Copy exactly the lines of the records below, and only those lines, beginning with the line that contains "Elan Speedwave 14 (07/08) (387, 1331)" and ending with the line that contains "Elan Spectrum 95 Alu (13/14) (389, 928)".

▶ [EXTRACTED MATERIAL]:
^^^^^^^^

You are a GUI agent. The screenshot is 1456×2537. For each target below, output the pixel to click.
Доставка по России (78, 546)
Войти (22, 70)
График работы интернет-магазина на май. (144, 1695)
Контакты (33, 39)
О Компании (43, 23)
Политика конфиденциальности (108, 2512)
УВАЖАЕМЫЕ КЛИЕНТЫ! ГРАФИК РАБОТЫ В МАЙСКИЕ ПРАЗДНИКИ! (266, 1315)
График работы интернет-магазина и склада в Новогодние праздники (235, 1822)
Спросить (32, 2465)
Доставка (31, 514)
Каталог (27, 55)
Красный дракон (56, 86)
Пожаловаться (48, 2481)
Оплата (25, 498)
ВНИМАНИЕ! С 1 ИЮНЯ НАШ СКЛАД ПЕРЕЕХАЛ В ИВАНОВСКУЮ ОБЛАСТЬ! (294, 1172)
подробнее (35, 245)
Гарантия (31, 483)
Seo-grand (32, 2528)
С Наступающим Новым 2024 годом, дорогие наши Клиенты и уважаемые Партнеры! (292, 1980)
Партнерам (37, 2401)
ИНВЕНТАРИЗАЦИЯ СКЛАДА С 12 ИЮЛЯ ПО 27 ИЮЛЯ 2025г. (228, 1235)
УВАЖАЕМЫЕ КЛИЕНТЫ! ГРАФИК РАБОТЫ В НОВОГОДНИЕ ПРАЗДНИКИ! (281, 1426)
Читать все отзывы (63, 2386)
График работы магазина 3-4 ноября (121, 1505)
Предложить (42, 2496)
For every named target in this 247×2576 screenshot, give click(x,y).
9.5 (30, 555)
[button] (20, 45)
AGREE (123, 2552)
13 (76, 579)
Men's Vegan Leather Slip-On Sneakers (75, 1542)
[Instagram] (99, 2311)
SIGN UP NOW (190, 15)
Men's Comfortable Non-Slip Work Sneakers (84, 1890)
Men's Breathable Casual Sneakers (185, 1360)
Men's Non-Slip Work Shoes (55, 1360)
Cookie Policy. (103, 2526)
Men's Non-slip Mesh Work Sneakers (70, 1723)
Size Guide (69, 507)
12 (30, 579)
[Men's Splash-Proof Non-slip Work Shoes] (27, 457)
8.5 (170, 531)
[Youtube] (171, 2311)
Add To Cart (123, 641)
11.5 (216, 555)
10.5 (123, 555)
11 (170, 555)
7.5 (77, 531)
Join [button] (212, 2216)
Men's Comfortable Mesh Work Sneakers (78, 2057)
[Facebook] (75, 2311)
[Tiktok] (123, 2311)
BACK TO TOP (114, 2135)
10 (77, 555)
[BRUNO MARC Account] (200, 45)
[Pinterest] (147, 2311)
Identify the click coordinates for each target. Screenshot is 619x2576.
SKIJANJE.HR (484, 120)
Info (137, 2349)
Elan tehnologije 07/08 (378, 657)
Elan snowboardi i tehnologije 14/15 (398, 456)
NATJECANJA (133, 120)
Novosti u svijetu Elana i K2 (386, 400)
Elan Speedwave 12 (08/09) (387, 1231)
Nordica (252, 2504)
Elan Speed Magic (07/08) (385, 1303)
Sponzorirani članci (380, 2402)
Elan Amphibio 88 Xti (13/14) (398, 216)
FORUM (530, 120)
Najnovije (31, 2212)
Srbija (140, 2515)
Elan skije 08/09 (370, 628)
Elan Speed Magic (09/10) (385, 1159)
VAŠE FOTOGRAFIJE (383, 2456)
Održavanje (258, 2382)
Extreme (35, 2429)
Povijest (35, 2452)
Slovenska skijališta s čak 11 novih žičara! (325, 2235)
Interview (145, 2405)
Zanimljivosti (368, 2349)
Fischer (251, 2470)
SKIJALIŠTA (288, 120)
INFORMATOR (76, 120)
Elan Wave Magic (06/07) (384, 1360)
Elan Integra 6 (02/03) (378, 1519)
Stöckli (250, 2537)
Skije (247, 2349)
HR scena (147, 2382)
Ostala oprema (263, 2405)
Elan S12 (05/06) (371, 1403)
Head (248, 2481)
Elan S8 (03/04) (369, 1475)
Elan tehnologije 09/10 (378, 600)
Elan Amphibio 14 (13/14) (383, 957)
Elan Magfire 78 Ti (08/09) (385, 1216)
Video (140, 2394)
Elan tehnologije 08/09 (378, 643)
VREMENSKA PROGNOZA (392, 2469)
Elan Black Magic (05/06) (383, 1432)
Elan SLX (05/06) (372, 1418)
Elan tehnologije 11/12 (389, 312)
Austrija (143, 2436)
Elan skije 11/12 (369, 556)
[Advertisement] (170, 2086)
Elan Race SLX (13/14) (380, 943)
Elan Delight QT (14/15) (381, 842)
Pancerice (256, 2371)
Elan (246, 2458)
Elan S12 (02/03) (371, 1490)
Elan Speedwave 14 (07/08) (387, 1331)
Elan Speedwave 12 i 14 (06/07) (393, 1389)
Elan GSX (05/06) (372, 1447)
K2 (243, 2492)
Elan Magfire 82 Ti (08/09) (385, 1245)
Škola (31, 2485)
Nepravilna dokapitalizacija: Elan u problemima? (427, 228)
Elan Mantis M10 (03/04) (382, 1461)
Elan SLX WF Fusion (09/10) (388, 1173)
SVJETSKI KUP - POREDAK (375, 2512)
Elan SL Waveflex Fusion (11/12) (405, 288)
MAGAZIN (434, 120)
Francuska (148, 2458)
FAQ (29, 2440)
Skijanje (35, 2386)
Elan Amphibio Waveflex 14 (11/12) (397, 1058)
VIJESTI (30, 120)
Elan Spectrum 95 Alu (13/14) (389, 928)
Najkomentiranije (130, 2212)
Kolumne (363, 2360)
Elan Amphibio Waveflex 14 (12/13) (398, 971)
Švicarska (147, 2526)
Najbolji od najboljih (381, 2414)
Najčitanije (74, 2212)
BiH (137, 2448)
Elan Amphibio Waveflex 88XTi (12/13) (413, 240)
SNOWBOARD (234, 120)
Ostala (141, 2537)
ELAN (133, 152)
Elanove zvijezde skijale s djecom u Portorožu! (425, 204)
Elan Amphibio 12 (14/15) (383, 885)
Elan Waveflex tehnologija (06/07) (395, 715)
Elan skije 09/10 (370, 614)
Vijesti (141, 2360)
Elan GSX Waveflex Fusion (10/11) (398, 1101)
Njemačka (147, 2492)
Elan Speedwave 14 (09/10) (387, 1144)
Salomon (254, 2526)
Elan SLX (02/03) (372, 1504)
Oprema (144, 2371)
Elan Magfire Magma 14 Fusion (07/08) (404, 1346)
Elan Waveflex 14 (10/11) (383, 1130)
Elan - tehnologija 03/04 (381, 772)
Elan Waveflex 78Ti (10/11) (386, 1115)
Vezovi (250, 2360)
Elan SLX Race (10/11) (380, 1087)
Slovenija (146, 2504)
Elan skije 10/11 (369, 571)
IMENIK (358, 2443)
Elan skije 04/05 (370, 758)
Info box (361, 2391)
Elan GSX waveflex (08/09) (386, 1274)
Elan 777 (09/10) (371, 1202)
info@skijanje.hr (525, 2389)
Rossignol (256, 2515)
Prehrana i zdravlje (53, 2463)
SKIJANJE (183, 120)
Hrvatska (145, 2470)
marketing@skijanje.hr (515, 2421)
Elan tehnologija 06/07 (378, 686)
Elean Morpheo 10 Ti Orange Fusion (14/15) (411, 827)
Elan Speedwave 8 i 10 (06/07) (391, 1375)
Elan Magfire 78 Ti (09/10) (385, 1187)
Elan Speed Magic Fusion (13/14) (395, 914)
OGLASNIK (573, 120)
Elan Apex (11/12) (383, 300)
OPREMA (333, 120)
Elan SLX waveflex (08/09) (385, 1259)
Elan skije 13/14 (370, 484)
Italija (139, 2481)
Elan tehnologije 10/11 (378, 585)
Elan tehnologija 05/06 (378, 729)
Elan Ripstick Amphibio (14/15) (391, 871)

^^^^^^^^

▶ [ANSWER BOX]:
Elan Speedwave 14 (07/08) (387, 1331)
Elan Speedwave 12 i 14 (06/07) (393, 1389)
Elan GSX (05/06) (372, 1447)
K2 (243, 2492)
Elan Magfire 82 Ti (08/09) (385, 1245)
Škola (31, 2485)
Nepravilna dokapitalizacija: Elan u problemima? (427, 228)
Elan Mantis M10 (03/04) (382, 1461)
Elan SLX WF Fusion (09/10) (388, 1173)
SVJETSKI KUP - POREDAK (375, 2512)
Elan SL Waveflex Fusion (11/12) (405, 288)
MAGAZIN (434, 120)
Francuska (148, 2458)
FAQ (29, 2440)
Skijanje (35, 2386)
Elan Amphibio Waveflex 14 (11/12) (397, 1058)
VIJESTI (30, 120)
Elan Spectrum 95 Alu (13/14) (389, 928)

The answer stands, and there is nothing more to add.